Der Herr Senator antwortete, daß es sich um die Tochter eines Mannes handelte, der sich später Achim, seinem Vorgesetzten, nur mit dem Hut in der Hand zu nähern erlauben werde.

Mein geliebter Herr rief, daß er später einmal keine solchen Unterschiede gelten lassen werde. Es werde anders in diesem Arbeitsreich aussehn, wenn er einmal der Herr würde.

Der Herr Senator zündete sich eine große Zigarre an. Er sagte, wenn ihn seine Schulkenntnisse nicht täuschten, hätte schon Cyrus zu seinem Vater gesagt, daß er das Unterste nach oben kehren wolle.

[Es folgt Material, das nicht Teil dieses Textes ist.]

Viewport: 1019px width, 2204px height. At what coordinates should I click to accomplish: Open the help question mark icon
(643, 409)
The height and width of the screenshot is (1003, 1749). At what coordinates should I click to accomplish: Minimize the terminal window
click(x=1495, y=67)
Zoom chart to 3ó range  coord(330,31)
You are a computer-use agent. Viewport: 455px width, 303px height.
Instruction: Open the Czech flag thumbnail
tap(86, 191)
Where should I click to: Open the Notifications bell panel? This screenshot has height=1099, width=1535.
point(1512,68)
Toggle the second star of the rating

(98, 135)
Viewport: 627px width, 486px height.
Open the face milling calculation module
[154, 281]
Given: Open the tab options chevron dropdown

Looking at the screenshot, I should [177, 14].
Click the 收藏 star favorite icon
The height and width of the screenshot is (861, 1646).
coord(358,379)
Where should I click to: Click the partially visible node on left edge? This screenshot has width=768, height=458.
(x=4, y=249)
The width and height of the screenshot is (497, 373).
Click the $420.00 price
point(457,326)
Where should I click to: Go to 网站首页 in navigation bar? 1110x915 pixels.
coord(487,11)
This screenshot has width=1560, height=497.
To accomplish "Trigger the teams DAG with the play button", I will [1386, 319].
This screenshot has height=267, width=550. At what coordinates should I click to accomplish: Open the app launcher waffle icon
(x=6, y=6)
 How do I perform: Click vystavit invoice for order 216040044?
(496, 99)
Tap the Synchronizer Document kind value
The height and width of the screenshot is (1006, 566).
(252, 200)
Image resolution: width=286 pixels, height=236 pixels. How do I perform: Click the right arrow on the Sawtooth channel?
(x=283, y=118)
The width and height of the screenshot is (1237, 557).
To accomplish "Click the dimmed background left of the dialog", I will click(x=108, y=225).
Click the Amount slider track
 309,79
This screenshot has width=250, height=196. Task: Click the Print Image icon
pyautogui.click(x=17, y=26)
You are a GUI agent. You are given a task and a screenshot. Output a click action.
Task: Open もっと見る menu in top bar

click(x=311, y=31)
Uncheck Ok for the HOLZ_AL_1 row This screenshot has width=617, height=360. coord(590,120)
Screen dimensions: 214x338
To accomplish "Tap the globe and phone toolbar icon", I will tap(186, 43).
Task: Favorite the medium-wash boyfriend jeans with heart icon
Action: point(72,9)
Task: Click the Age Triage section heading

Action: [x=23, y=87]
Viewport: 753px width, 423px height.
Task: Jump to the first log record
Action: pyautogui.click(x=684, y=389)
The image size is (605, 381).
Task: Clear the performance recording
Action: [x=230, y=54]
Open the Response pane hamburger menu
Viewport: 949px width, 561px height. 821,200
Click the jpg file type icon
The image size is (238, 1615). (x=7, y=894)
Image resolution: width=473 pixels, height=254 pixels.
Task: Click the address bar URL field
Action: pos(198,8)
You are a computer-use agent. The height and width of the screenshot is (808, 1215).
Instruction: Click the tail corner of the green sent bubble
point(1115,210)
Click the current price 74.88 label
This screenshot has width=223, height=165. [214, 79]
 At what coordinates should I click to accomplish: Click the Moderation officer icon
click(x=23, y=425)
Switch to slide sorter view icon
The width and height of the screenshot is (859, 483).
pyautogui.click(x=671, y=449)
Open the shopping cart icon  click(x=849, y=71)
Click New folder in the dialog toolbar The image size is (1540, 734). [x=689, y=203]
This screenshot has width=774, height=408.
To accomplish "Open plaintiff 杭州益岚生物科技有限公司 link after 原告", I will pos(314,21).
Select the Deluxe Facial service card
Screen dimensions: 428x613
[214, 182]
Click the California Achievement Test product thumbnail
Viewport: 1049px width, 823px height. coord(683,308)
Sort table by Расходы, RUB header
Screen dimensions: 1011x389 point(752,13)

Cyrus, Gründer des Perserreichs, besiegte Krösus 529. Ich kannte ihn aus den Unterrichtsstunden. Ich bellte auf. Die Sprechenden zuckten zusammen.

»Kusch,« rief der Herr Senator streng.

Mein geliebter Herr schien mich gar nicht gehört zu haben. Er sagte sich schnell folgende Worte, ohne Atem zu holen.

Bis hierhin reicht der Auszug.